In 1900, what scientists understood about the universe was limited to a small part of the Milky Way and most scientists, including the two giants in physics, Isaac Newton in the 1500s and Albert Einstein in the first three decades of the 1900s, considered what they saw of the universe was an orderly stable affair with no beginning or end.
Cracks in that view came in the 1920s from theoretical physicists such as Lemaitre, who, after examining Einstein’s equations for general relativity, realized that far from a stable affair, the universe was expanding.
Then observations by the astronomer Erwin Hubble revealed that galaxies close enough to see with one of the largest telescopes of the day were speeding away from one another and faster, the further away they were, all carried by an expanding universe.
If so, it was reasonable to suggest that the universe must have been very much smaller at one time, a hypothesis which led some theoretical physicists to suggest that the universe had a beginning with a sudden violent burst of energy.
That moment became popularly known as the Big Bang, a term derisively coined by the famous astronomer Frank Hoyle, who vigorously opposed the whole notion of a Big Bang. At this point, theoretical and experimental physicists were stuck.
The first solid scientific evidence for the Big Bang and subsequent expansion of the universe began when Arno Penzias and Robert Wilson, working then at Bell Labs, were frustrated by faint radiation in the microwave range seemingly emanating from all directions in the universe, which was interfering with their unrelated projects.
The two men systematically and scrupulously excluded any earthly sources for the radiation but had no idea what was causing the radiation. They shared their finding with James Peebles and colleagues, who immediately grasped the significance of the findings because that’s precisely what they were looking for as evidence for the Big Bang.
Here, many billions of years later, was evidence of the radiation created in the Big Bang, now cooled to a few degrees above zero Kelvin and stretched by the expanding universe into the microwave range — what became known as the cosmic background radiation.
Key to the Big Bang theory was accompanying evidence that there were significant random variations in the distribution of that residual heat consistent with variations in the distribution of matter in the earliest universe for gravity to work on and create the earliest condensations of matter and stars.
Arno Penzias and Robert Wilson received a Nobel Prize for their observation and James Peebles and colleagues for recognizing its importance as solid evidence of that long ago violent explosion of energy and heat.
The evidence for the Big Bang hypothesis was now solid and consistent with George Gamow and his associates, who suggested that synthesis for all natural elements except hydrogen, helium and lithium took place in stars.
Since then, a blend of observational and theoretical studies has led to a model for the beginning of the universe and subsequent development of stars, galaxies and planets, which incorporates dark energy as the engine driving the universe’s expansion and dark matter.
Becauase it’s six times more common than the matter we’re familiar with, it must play a key role, together with giant black holes, in shaping gaseous clouds of hydrogen and some helium into stellar matter and planets, as governing the shape of whole galaxies and groups of galaxies.
Then along came the James Webb Space Telescope, which was designed to see light in the infrared range and thus much farther back in time than Hubble.
The standard model suggested that it would take more than half a billion years to create mature galaxies and stars capable of creating heavier elements such as carbon.

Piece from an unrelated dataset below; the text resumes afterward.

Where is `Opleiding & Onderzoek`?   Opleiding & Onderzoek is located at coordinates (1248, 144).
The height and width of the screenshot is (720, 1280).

To the surprise of many astronomers and theoretical physicists, this telescope revealed some large galaxies half that age or less, which suggests that they might have begun to form hundreds of millions of years earlier.

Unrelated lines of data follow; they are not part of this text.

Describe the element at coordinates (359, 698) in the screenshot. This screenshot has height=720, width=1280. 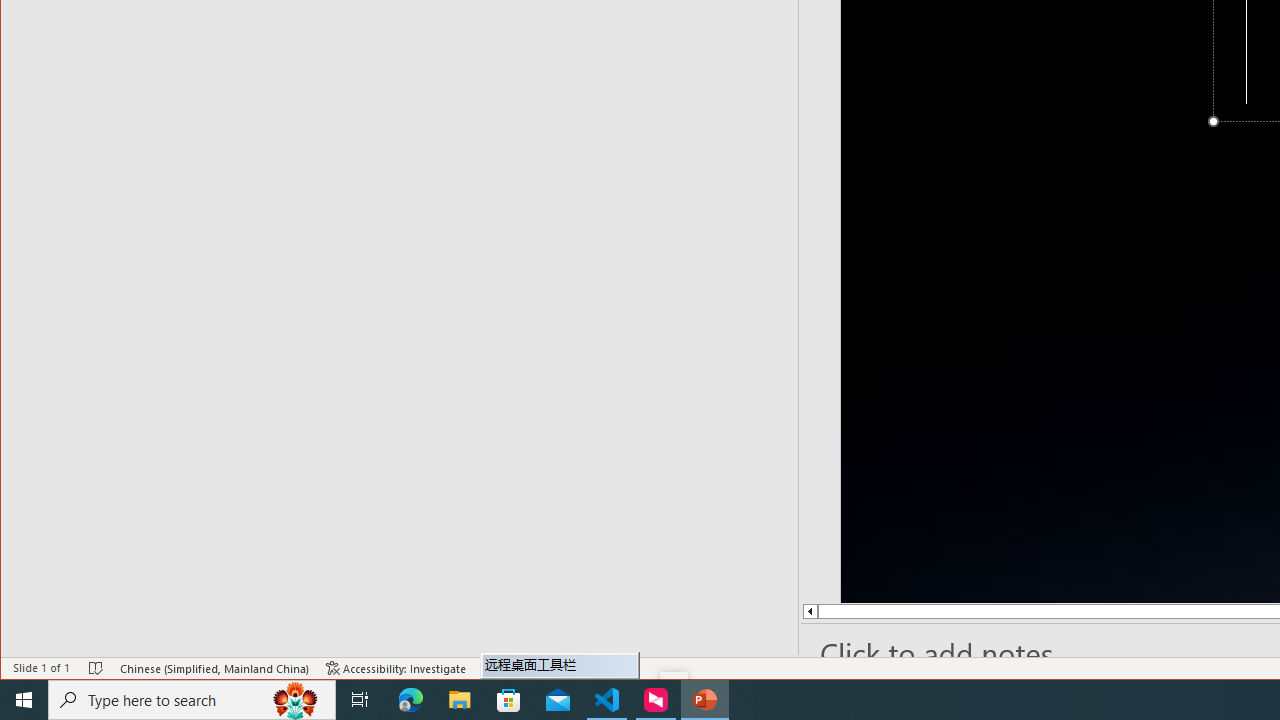
I see `'Task View'` at that location.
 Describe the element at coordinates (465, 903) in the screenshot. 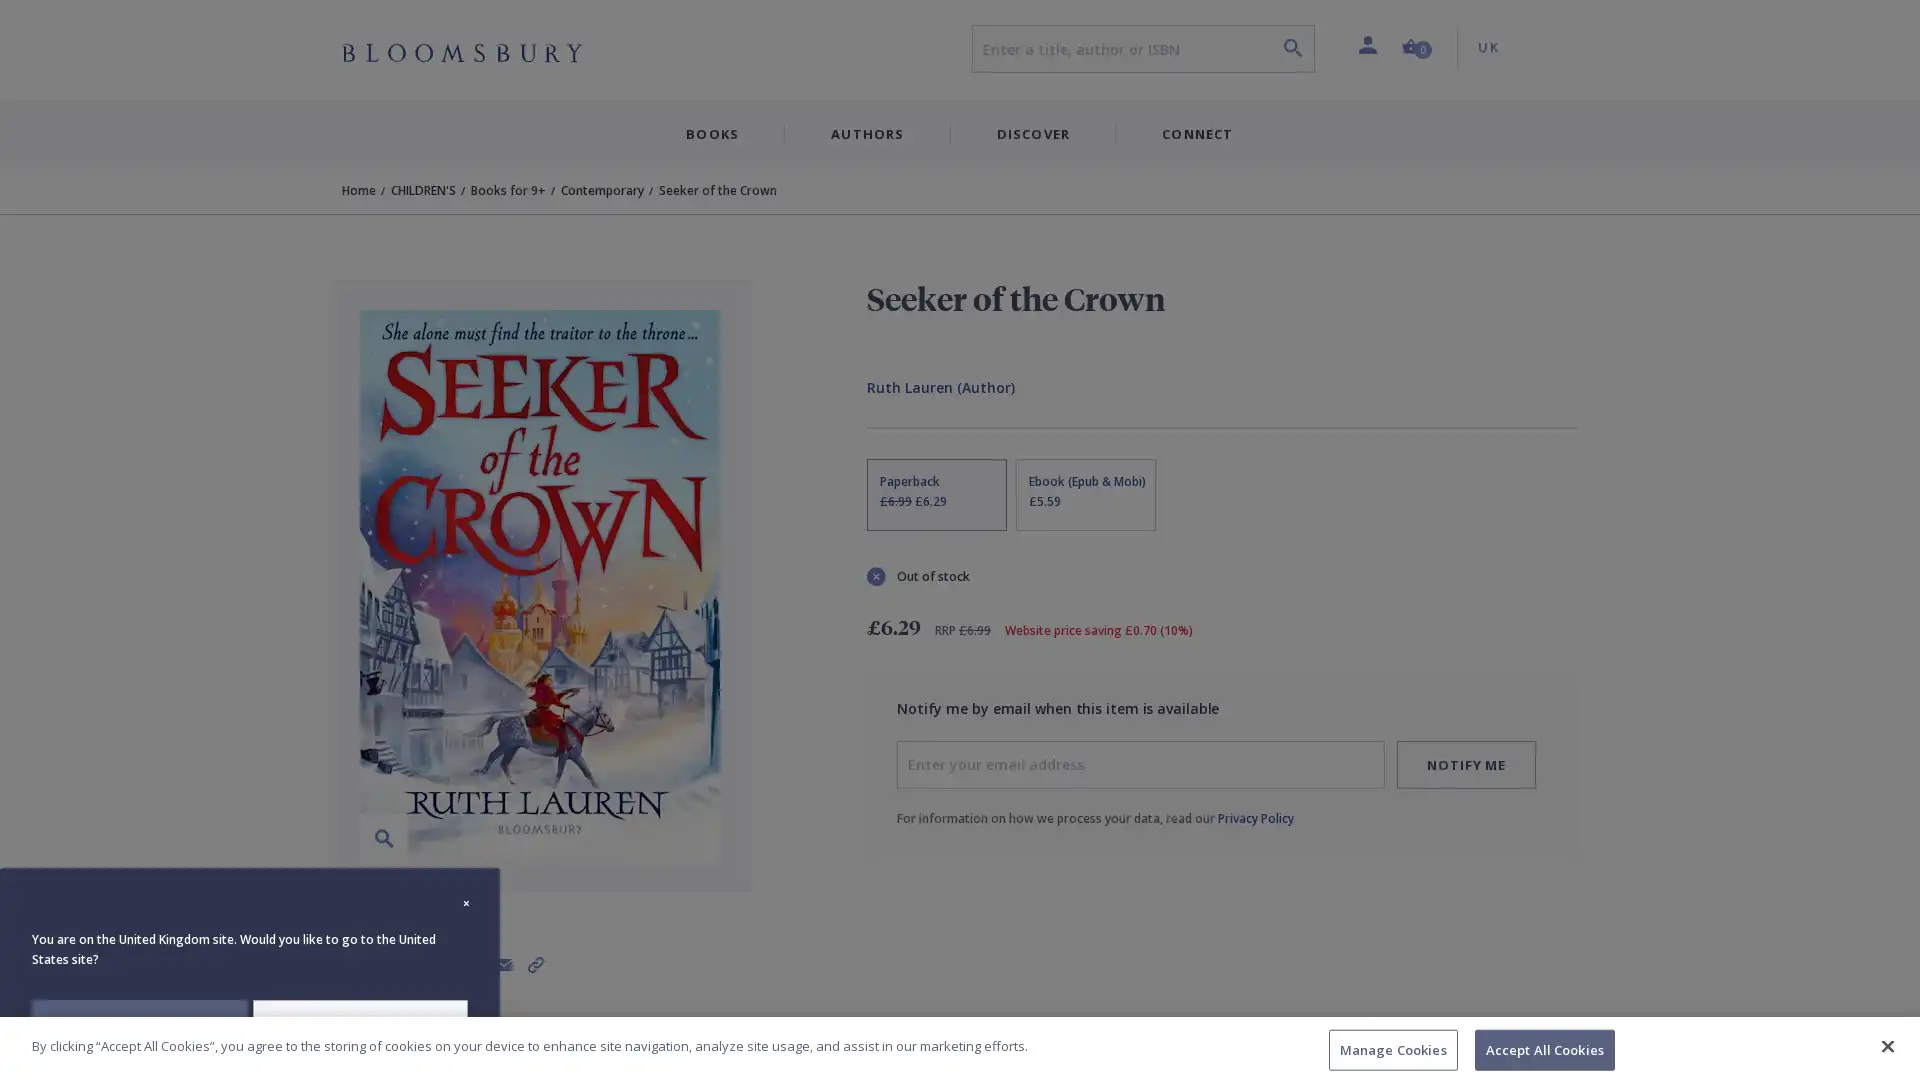

I see `Close` at that location.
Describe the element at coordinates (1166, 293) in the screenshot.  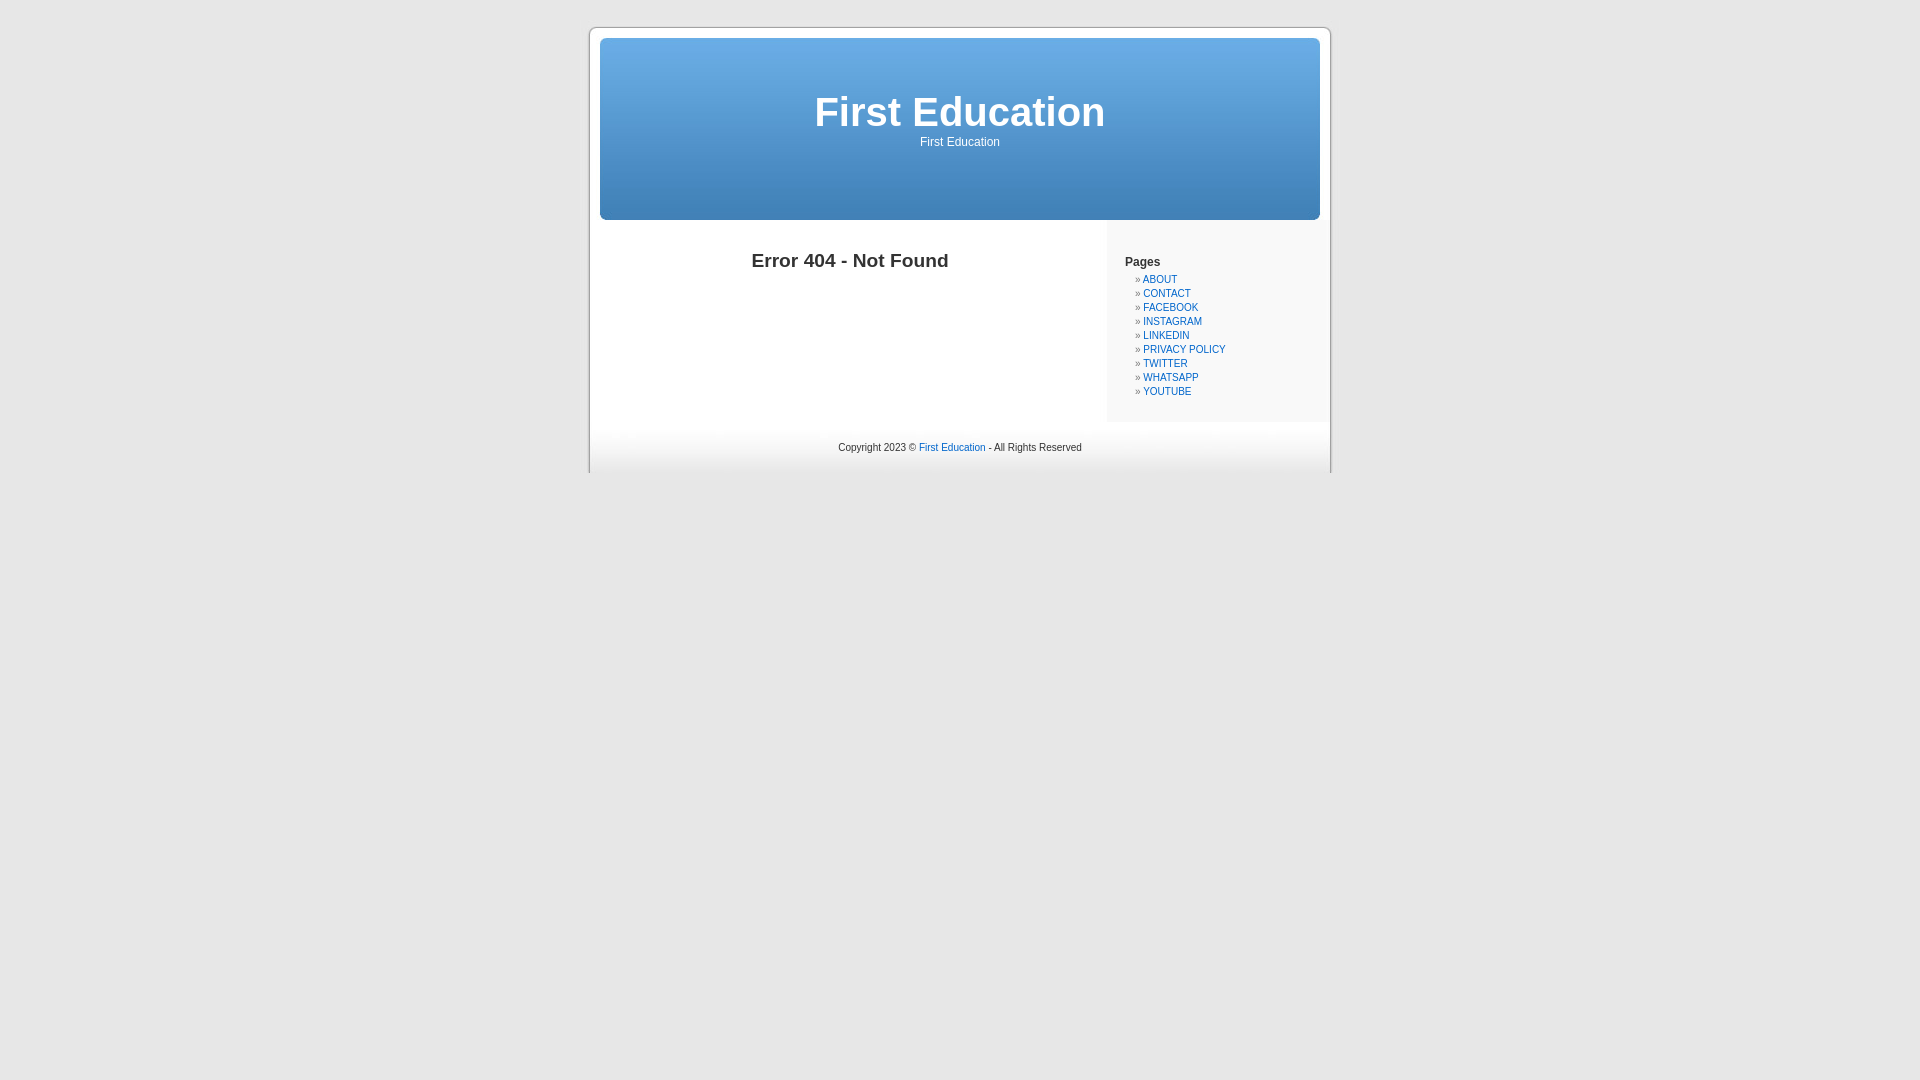
I see `'CONTACT'` at that location.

The observation of early galaxy and star formation raises several questions.
Is the standard model wrong, if so, what’s assumptions were wrong or left out, or as some wilder cosmologists suggest those, perhaps those “too early” galaxies might belong to an earlier more mature galaxy?
Many theoretical physicists speculate that there might be many galaxies.
The 2020 Nobel laureate, Roger Penrose, suggests that universes might be serial, ours followed the end of a previous galaxy and one that will follow the demise of our galaxy or as others suggest, there might be many, many other galaxies overlapping with one another in time — or does time even matter with speculations like that?
Some of those questions will never be answered if only because the universe is so much larger than the “observable” universe and well beyond any tools now available to search as well as the limits imposed by the speed of light.
This brief summary of the revolution in cosmology traces for little more than a century the scientific journey from set beliefs to massive changes in how we understand the universe writ large and the role of quantum physics in determining those earliest changes, which later created stars and thus all the elements and life itself.
That’s perspective on a grand scale.
Dr. William Brown is a professor of neurology at McMaster University and co-founder of the InfoHealth series at the Niagara-on-the-Lake Public Library.